Right. The only movie was locally done with subtitles too small to read, and sound so loud that it hurt the ears. The entire movie was people arguing. It was bad. But I guess it took my mind off something worse happening just behind me. The toddler and the 2yr old had started coughing, and of course were not covering their mouths. Guess who they targeted the germs at...right. Well as they had their competition of who can cough a lung up first I ran thru the possible outcomes... Ebola was the winner in my mind. Only 15 hours, I can handle it.
Thats when the first wheel blows. But we have a spare. That was lucky, I wonder how many of those we have. By the end I figured out we had at least 3, because that is how many tire blowouts we had. 15 hours...not even close, try 18.
At least the kids stopped coughing for a time....in order to cry. Right.

So I'm here in Zambia and I think I'll go grab a cold beer. Sometimes you just feel like you've earned it.

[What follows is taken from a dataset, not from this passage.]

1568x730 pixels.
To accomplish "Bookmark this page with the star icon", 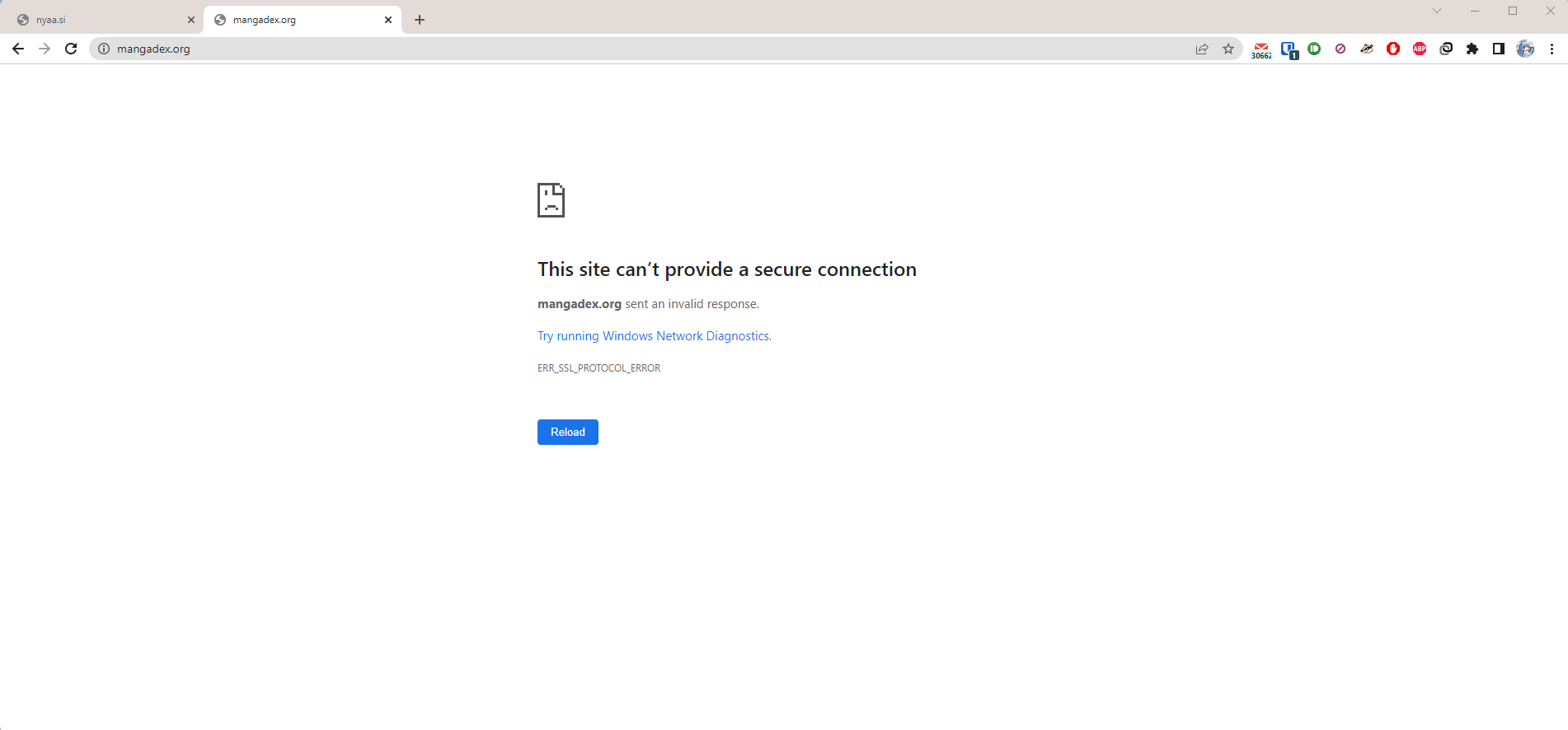I will 1228,49.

Thursday, November 4, 2010

Serengeti and Beyond








Tanzania has some of the finest wildlife parks in the world. We headed right to the most famous and perhaps the finest national park in Africa, the Serengeti. This huge park is the site of the mass migration of wildebeest, zebra, and gazelles. We entered thru the western corridor after driving from the Rwandan border.

We were treated to close ups of lions, and lots of ‘cat food’ as I call the herds of impala and other antelope. I saw almost no other cars in the west and north or the park. All the tourist are concentrated in the middle where all the popular lodges are. But this time of year the migration has taken the mass herds up across the Kenyan border into the Masaai Mara National Park and they have just started their southern track back thru the Serengeti. We caught a glimpse of this spectacle as we drove far north into the park where our campsite was. We were surrounded by buffalo, gazelles, roaring lions, baboons, and thousands of wildebeest and zebras at our campsite.

The terrain of the park ranges from permanent rivers filled with hippos and crocodiles, forested hills, vast plains, and kopchis, which are groups of giant boulders that dot the plains. (think pride rock from lion king.) We found the majority of the migrating herds in the northern forested hills. After looking hard we were also treated with sighting of nile monitors, hyenas eating a fresh kill, tawny eagles, leopard and a hinged-back tortoises, rock hyrax and dwarf mongoose, and a leopard that had hauled a bush buck kill up into the tree to keep it away from hyenas and lions.

Once we hit the southern plains that fill up with the migration starting in Feb. I notice that they were almost completely devoid of wildlife. The grass was brownish yellow for as far as the eye can see. Every once in a while a kopchi would rise out of the grass, or an ostrich would run by. A few herds of elephant trudged from somewhere unseen. The landscape was beautiful in its own way as the hot wind blew through the grass which stretch to the horizon.

The main road leads out of the park directly into the Ngorogoro Crater Conservation Area. This land has been left in charge of the Masaai who herd their cows thru the plains, grazing the grass down to nothing. Overlooking the crater itself is pretty amazing. It is 9 miles across and is filled with animals.